» PROBLEM TO WORK ON: Search the material for "width" and copy each line in which it is found.

» ENTRIES PROVIDED:
◆ ◆ ◆ ◆

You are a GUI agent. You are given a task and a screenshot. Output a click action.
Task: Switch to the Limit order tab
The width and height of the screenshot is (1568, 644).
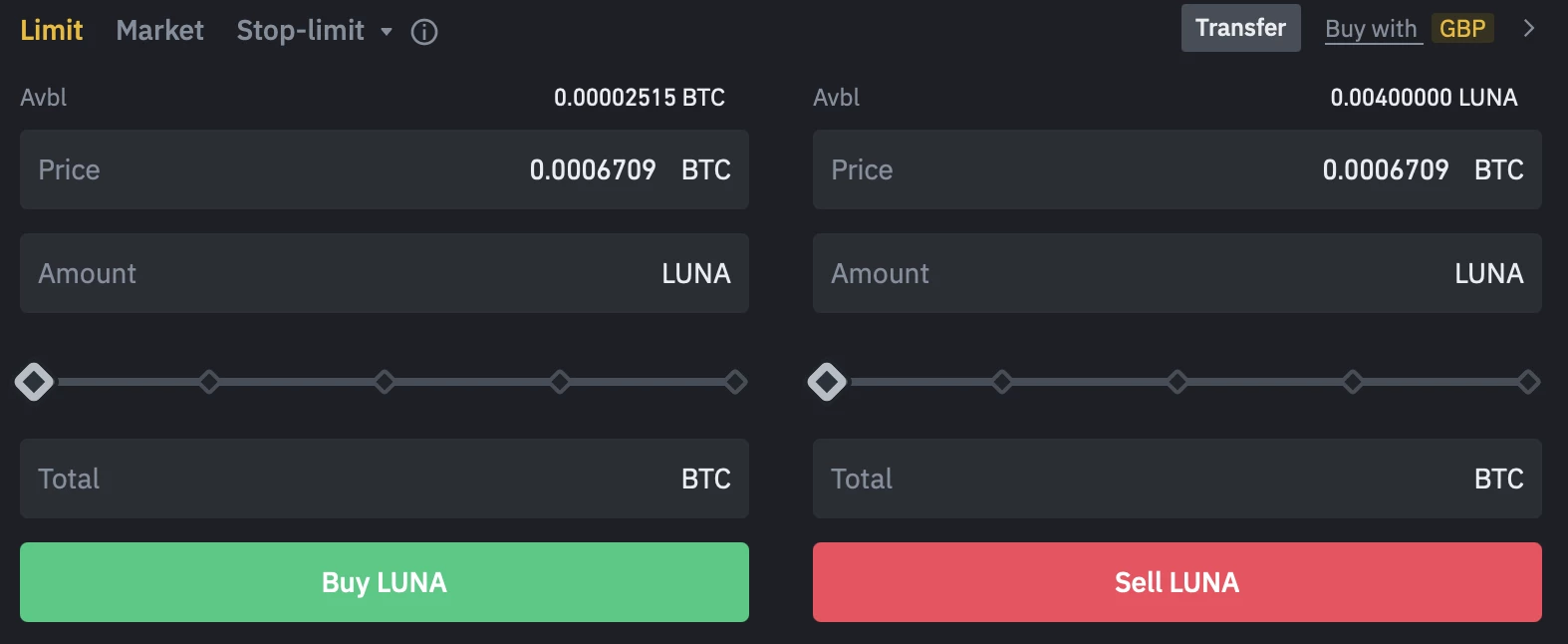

◆ ◆ ◆ ◆

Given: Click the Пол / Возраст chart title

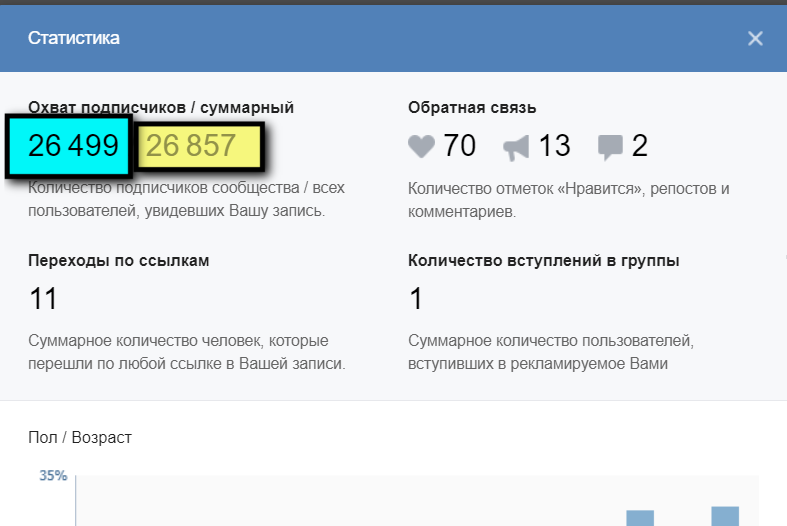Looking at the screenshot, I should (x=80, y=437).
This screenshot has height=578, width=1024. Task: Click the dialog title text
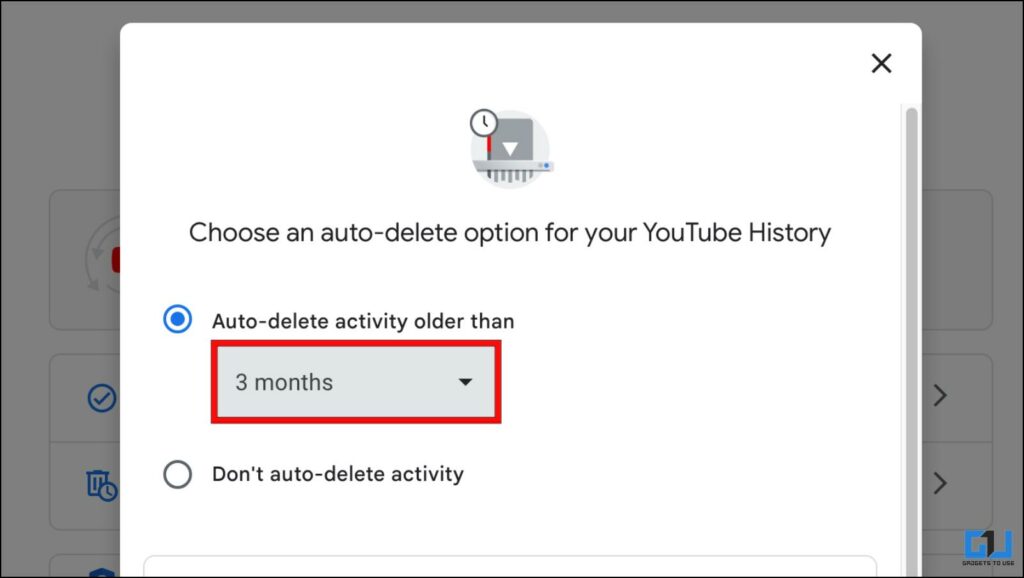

◆ ◆ ◆ ◆

» ANSWER FOR THIS EXERCISE:
The width and height of the screenshot is (1568, 644).
This screenshot has height=578, width=1024. Task: Click the dialog title text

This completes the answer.